A Two-Sided Indirect/Direct-Drive Hybrid Target for the National Ignition Facility
ORAL
Abstract
We report on a new hybrid concept for a high-gain ignition target for the National Ignition Facility that combines the symmetry advantages of indirect-drive assembly with the efficiency of radial-direct-drive shock ignition in a capsule with thick fuel layers.

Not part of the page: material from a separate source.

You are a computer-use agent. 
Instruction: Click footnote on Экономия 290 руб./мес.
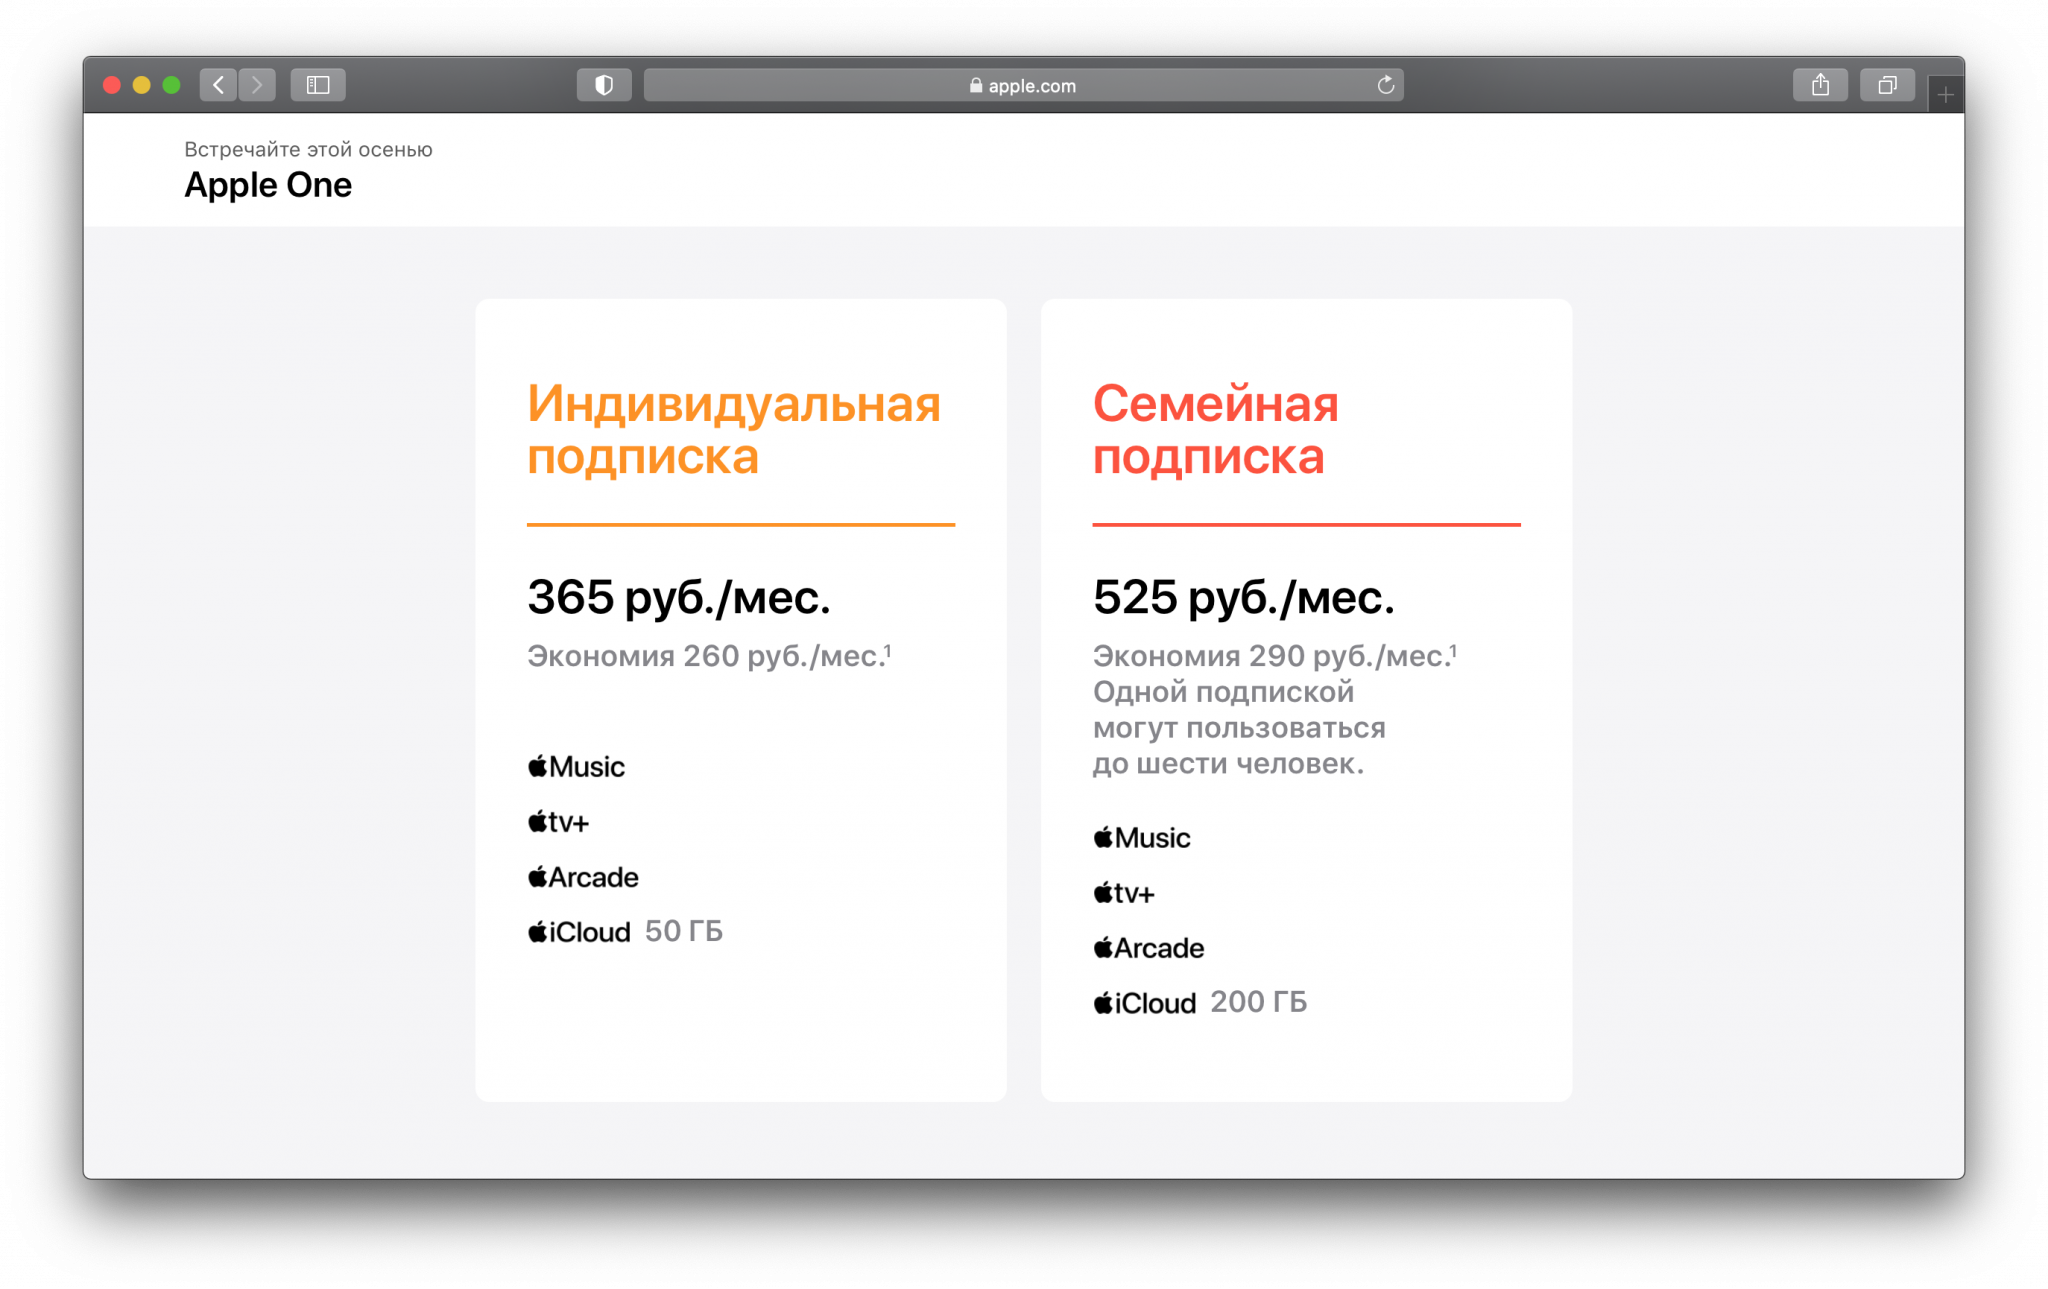[x=1453, y=650]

A slow, thick 240-deg spherical shell segment of DT is assembled on a Au guide cone by indirect-drive in a one-sided hohlraum at 0.7MJ/150TW/250eV. It is then shock ignited on the opposite side by direct-drive on a 120-deg fuel segment inside the cone at 0.5MJ/230TW. Given the latter is radial direct-drive it will not require a polar direct drive qualification campaign or new phaseplates and should minimize cross beam transfer. We discuss 2-D LASNEX optimizations of synching the two laser drives, such that the indirect-drive compression pulse should commence some 8ns before the start of the direct-drive pulse. The burn history (rate of fusion energy production) exhibits a double maximum as the smaller, faster direct-drive side ignites and then burns into the main fuel mass on the other side. Critical issues include demonstrating adequate symmetry in a one-sided hohlraum during the low velocity compression phase and minimizing high-Z/DT mix from the Au cone that separates the two in-flight fuel segments during assembly.
*This work performed under the auspices of U.S. DOE by LLNL under Contract DE-AC52-07NA27344.